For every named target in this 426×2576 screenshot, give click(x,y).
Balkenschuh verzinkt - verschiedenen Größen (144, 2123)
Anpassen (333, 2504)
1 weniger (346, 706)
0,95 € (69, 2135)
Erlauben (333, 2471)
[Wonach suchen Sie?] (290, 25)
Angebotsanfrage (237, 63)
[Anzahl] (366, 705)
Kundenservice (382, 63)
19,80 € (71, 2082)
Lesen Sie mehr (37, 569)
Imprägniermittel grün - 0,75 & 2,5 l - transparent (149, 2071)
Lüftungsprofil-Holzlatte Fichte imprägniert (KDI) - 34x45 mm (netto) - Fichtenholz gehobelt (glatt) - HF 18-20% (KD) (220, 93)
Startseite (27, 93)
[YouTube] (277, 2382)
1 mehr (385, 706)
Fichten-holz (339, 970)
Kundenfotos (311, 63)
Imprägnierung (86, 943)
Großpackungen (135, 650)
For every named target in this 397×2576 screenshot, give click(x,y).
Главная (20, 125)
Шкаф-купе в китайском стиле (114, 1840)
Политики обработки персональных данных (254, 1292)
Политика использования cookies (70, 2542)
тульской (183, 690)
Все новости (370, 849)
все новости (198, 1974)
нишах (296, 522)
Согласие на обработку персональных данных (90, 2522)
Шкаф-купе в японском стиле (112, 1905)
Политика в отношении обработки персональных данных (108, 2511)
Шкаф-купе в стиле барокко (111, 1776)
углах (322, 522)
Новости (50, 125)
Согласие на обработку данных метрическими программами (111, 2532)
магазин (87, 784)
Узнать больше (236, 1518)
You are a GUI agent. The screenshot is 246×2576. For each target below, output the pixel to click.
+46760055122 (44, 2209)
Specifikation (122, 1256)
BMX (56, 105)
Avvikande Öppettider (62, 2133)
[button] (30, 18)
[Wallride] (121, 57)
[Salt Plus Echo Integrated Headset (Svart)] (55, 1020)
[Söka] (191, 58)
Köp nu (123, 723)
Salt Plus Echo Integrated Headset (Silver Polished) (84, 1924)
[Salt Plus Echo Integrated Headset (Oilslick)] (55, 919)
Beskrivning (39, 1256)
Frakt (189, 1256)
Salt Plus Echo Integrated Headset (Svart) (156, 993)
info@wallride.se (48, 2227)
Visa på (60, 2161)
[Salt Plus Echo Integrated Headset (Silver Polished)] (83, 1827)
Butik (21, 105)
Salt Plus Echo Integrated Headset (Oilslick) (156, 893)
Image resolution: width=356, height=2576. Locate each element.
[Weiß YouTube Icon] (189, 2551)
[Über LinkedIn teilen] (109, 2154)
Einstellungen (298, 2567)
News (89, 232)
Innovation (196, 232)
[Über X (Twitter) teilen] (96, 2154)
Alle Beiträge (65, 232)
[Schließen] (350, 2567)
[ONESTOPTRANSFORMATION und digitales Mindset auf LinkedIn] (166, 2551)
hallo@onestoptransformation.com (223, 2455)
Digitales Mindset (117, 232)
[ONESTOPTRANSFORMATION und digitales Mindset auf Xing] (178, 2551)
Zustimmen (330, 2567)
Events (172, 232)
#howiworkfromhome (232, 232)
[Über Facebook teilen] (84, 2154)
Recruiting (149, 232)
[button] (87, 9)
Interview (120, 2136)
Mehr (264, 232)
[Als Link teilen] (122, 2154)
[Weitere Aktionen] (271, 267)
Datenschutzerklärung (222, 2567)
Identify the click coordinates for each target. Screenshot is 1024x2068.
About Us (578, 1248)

* _Exercise_
Please copy only the lines from the one with "[button] (87, 9)" through the final line of the records above, both ends included.

* _Result for this exercise_
[button] (87, 9)
Interview (120, 2136)
Mehr (264, 232)
[Als Link teilen] (122, 2154)
[Weitere Aktionen] (271, 267)
Datenschutzerklärung (222, 2567)
Identify the click coordinates for each target. Screenshot is 1024x2068.
About Us (578, 1248)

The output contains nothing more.